• Your tasks
(a) In the patch cover letter, which file does the call thunk template move to?
(b) Reproduce the patch cover letter word for word from "This is not" to "to %rip-relative addressing.".

2023-11-02 11:29:26

by Uros Bizjak

[permalink] [raw]
Subject: [PATCH 0/3] Fix and unify call thunks assembly snippets

Currently INCREMENT_CALL_DEPTH and thunk debug macros explicitly
define %gs: segment register prefix for their percpu variables.
This is not compatible with !CONFIG_SMP, which requires non-prefixed
percpu variables.

Contrary to alternatives, relocations are currently not supported in
call thunk templates. Support for relocations will be needed when
PER_CPU_VAR macro switches to %rip-relative addressing.

Due to unsupported relocations, two variants of INCREMENT_CALL_DEPTH
macro are needed, ASM_ prefixed that allows relocations and
non-prefixed version that allows only absolute addresses.

The following patch series fixes above issues by

a) Moving call thunk template to its own callthunks-tmpl.S assembly file
where PER_CPU_VAR macro from percpu.h can be used to conditionally
use %gs: segment register prefix, depending on CONFIG_SMP.

b) Implementing minimal support for relocations when copying call thunk
template from its storage location to handle %rip-relative addresses.

c) Fixing call thunks debug macros to use PER_CPU_VAR macro from
percpu.h to conditionally use %gs: segment register prefix, depending
on CONFIG_SMP.

d) Unifying ASM_ prefixed assembly macros with their non-prefixed
variants. With support of %rip-relative relocations in place, call
thunk templates allow %rip-relative addressing, so unified assembly
snippet can be used everywhere.

The patch is independent of main percpu series in -tip tree.

Cc: Thomas Gleixner <[email protected]>
Cc: Ingo Molnar <[email protected]>
Cc: Borislav Petkov <[email protected]>
Cc: Dave Hansen <[email protected]>
Cc: "H. Peter Anvin" <[email protected]>
Cc: Peter Zijlstra <[email protected]>

Uros Bizjak (3):
x86/callthunks: Move call thunk template to .S file
x86/callthunks: Handle %rip-relative relocations in call thunk
template
x86/callthunks: Fix and unify call thunks assembly snippets

arch/x86/include/asm/nospec-branch.h | 23 +++------
arch/x86/kernel/Makefile | 2 +-
arch/x86/kernel/callthunks-tmpl.S | 11 +++++
arch/x86/kernel/callthunks.c | 73 +++++++++++++++++++++-------
4 files changed, 75 insertions(+), 34 deletions(-)

• Data extract

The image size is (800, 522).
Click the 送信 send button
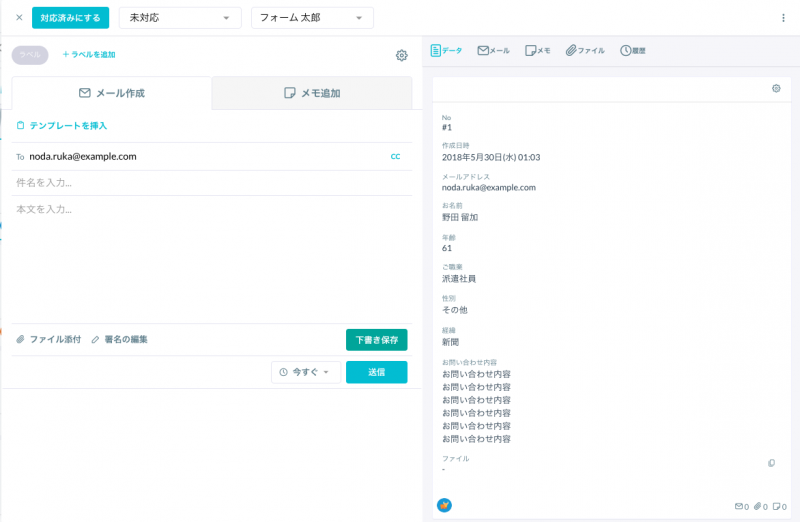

• The solutions
(a) The call thunk template moves to its own assembly file, callthunks-tmpl.S.

(b)
This is not compatible with !CONFIG_SMP, which requires non-prefixed
percpu variables.

Contrary to alternatives, relocations are currently not supported in
call thunk templates. Support for relocations will be needed when
PER_CPU_VAR macro switches to %rip-relative addressing.